WORK TO COMPLETE:
For the records that follow, work out how many lines include "will" and give only that count.

* * *

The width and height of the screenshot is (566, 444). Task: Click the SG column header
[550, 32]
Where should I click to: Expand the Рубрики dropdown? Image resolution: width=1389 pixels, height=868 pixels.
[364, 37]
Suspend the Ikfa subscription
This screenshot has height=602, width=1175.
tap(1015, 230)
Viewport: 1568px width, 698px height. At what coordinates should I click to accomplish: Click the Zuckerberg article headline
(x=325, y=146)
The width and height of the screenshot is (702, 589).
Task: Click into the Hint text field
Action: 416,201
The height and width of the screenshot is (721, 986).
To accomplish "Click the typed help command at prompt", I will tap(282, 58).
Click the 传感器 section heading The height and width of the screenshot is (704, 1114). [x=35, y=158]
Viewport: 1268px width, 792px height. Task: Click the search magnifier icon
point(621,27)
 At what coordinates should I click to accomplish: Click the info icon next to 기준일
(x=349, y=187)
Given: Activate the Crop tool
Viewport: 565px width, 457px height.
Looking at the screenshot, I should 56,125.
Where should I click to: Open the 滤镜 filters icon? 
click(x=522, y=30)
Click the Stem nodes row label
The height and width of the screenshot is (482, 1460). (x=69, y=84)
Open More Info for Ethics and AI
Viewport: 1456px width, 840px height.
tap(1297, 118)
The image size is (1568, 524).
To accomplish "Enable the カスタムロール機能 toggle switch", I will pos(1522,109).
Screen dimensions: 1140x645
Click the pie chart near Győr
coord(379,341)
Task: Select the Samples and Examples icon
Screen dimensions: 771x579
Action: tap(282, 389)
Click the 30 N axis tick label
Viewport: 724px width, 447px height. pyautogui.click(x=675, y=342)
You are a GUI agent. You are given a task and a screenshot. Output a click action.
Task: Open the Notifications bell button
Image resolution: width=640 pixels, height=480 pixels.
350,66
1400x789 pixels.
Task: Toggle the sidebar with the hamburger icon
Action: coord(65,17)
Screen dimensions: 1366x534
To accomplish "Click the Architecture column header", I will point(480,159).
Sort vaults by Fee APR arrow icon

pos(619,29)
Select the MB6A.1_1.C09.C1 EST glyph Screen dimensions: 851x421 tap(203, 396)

* * *

SOLUTION:
3